The answer must consist of each line of the records below that contains the string "Follow".

--- Input records Enclosed Below ---

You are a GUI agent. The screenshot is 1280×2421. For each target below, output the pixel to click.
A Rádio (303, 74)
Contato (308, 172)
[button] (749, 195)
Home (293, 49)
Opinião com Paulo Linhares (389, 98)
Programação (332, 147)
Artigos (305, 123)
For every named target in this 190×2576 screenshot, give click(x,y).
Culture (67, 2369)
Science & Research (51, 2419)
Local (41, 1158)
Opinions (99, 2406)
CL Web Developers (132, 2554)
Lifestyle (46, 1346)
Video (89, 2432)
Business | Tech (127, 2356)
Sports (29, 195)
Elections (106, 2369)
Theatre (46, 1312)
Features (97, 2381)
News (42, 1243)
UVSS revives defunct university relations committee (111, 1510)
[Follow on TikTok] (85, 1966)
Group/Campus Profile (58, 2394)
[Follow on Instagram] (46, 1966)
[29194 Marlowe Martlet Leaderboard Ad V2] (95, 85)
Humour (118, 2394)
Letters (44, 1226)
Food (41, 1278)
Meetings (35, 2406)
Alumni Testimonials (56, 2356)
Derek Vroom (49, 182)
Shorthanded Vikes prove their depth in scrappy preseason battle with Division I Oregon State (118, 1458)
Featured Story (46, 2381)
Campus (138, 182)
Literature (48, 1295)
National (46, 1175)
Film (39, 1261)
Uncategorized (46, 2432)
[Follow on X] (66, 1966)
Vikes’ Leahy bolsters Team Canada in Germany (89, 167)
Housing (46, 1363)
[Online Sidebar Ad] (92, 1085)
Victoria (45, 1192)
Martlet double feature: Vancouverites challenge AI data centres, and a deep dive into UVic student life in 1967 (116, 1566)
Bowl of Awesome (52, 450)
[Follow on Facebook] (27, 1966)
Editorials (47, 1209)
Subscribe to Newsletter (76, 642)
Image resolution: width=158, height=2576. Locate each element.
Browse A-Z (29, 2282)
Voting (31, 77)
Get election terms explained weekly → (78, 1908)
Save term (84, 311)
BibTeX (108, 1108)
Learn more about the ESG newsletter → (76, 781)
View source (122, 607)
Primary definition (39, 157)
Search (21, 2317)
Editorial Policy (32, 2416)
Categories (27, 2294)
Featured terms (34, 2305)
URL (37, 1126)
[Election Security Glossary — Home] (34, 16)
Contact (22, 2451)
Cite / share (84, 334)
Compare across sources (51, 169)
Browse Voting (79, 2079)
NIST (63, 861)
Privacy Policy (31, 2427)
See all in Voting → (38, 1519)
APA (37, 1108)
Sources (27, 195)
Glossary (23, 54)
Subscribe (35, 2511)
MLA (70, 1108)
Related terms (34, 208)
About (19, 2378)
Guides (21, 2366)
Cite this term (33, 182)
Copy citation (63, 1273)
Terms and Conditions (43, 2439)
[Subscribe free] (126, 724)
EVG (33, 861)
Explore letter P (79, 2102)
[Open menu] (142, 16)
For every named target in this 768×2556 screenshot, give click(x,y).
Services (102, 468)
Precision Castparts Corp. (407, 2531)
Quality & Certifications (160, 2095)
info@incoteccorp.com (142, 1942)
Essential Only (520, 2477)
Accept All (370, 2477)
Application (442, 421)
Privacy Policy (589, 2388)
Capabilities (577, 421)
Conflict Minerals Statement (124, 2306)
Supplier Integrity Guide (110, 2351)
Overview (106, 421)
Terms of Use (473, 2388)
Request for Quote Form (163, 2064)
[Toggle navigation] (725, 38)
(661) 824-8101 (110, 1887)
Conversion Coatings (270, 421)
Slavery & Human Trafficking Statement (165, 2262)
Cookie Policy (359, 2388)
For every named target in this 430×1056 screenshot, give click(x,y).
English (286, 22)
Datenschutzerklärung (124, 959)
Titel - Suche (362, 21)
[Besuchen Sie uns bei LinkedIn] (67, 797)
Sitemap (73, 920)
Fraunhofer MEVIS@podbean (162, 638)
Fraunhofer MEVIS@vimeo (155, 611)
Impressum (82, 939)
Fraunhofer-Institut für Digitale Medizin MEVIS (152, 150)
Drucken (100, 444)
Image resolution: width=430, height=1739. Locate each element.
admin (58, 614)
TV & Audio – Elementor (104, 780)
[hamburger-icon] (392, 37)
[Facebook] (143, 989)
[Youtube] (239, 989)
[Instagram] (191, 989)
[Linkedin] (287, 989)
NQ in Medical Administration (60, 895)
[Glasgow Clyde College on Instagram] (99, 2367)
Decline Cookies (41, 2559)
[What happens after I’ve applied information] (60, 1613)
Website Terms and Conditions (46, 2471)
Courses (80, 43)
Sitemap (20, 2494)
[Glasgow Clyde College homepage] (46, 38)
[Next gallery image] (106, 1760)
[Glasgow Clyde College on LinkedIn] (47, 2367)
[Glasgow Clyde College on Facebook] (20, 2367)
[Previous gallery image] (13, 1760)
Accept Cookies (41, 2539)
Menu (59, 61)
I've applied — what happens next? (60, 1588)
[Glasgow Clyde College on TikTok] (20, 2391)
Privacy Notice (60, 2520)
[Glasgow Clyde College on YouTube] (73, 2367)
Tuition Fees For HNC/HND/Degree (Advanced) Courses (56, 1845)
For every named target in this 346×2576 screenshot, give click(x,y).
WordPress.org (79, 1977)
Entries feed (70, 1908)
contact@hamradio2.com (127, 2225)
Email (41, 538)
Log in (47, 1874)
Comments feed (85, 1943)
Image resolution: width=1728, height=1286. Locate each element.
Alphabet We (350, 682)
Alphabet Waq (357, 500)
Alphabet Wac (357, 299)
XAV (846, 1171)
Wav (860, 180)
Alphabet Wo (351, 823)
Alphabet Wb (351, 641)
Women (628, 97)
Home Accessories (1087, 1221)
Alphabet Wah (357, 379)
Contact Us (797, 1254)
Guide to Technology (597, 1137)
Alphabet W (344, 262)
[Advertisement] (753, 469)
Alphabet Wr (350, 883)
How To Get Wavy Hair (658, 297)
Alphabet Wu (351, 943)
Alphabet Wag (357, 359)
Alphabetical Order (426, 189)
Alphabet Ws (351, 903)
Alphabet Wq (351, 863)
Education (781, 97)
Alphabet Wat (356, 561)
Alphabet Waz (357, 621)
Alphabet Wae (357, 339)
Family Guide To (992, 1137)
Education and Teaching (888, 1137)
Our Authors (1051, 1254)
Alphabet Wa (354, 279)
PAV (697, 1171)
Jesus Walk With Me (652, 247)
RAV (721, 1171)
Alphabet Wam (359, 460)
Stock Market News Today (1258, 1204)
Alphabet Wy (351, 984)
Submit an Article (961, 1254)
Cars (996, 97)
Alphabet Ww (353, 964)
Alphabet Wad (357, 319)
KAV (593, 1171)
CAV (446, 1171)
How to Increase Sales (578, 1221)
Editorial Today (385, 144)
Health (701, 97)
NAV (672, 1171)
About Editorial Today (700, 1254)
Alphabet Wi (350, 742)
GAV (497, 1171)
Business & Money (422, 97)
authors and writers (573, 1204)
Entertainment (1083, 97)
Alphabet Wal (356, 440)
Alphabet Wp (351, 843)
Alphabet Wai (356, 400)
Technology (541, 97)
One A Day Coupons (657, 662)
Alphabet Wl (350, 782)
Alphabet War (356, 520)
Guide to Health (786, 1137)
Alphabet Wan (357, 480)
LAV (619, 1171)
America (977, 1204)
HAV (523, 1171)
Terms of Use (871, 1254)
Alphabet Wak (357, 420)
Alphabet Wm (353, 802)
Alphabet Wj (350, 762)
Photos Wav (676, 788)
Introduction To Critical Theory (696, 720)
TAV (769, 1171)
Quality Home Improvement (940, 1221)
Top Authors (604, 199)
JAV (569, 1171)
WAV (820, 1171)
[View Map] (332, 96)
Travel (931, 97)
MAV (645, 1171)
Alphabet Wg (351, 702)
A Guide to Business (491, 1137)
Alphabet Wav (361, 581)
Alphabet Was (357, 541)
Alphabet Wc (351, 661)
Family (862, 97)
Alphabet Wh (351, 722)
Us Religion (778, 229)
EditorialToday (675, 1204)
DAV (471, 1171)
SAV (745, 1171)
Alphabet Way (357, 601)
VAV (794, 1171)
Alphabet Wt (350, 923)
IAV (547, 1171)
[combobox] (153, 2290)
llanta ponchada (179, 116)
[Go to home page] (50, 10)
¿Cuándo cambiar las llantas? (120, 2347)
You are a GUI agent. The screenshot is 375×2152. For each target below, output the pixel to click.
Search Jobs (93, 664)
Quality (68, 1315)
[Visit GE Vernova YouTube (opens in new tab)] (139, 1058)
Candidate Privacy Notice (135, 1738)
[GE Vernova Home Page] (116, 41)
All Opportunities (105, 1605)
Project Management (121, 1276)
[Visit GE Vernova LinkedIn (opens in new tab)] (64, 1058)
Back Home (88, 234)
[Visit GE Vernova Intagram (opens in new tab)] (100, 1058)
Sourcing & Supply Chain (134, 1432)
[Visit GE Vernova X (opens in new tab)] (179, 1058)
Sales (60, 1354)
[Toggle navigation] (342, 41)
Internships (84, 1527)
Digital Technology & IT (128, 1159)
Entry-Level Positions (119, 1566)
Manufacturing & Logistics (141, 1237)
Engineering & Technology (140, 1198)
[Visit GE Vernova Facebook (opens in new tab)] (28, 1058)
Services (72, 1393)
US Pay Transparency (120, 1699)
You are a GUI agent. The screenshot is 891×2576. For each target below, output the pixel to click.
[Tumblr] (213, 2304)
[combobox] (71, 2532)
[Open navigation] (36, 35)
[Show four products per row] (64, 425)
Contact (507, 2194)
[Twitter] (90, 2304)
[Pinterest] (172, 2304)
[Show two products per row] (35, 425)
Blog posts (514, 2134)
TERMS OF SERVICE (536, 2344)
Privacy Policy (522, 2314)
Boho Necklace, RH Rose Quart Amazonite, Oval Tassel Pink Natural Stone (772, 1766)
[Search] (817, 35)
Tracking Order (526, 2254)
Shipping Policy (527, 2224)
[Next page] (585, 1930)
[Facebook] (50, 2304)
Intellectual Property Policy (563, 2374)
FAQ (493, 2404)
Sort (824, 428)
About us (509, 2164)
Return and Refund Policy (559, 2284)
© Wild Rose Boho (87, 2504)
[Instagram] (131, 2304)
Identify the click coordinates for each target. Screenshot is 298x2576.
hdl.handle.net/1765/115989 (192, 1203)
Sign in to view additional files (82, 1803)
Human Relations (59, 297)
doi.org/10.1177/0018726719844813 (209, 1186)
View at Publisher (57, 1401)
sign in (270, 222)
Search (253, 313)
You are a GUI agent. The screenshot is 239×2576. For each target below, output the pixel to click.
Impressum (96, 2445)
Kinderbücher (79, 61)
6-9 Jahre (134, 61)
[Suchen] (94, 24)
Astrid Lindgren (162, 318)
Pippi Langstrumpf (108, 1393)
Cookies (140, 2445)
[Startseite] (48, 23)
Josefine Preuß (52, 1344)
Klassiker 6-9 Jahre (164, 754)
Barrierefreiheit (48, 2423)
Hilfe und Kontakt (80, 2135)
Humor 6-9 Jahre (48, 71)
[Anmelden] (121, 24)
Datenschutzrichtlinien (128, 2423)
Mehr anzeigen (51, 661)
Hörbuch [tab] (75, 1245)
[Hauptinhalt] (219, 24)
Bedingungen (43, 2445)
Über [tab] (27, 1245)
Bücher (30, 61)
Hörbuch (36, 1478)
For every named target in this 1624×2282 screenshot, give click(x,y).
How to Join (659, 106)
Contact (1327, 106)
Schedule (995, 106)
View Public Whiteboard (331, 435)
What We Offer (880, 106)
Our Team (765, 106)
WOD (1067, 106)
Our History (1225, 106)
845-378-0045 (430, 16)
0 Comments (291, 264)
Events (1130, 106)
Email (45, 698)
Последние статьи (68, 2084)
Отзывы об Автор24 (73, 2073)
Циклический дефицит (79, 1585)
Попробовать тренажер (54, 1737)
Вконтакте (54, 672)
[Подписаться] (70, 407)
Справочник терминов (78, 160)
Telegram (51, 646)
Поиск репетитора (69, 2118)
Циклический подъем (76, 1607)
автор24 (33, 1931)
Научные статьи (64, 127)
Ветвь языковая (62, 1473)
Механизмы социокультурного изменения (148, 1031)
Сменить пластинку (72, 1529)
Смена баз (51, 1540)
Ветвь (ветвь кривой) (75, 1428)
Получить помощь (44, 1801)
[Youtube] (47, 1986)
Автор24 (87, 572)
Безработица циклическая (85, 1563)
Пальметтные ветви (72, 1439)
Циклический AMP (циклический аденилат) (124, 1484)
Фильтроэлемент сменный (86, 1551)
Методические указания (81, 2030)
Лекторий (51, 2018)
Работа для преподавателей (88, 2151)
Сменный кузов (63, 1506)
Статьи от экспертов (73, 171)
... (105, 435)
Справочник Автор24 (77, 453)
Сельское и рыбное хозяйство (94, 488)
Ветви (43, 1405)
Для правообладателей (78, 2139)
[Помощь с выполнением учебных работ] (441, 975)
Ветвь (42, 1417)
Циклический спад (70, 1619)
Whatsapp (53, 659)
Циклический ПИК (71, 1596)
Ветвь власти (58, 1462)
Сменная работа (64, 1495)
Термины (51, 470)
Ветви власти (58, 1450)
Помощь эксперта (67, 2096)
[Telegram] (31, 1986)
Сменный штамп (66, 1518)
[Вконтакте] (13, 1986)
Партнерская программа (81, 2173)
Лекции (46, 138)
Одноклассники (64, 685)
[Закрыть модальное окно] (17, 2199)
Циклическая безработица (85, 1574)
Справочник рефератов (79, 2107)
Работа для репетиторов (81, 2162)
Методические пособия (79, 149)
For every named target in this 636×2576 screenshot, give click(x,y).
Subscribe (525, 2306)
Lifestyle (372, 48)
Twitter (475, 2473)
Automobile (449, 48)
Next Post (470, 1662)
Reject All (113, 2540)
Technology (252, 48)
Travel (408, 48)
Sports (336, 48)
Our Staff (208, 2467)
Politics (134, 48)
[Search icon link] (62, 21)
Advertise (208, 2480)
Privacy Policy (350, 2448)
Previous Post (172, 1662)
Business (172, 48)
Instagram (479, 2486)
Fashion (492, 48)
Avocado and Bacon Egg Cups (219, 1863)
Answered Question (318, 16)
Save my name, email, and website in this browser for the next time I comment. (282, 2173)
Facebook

--- End of Enclosed Input records ---

- **Solution**:
[Follow on TikTok] (85, 1966)
[Follow on Instagram] (46, 1966)
[Follow on X] (66, 1966)
[Follow on Facebook] (27, 1966)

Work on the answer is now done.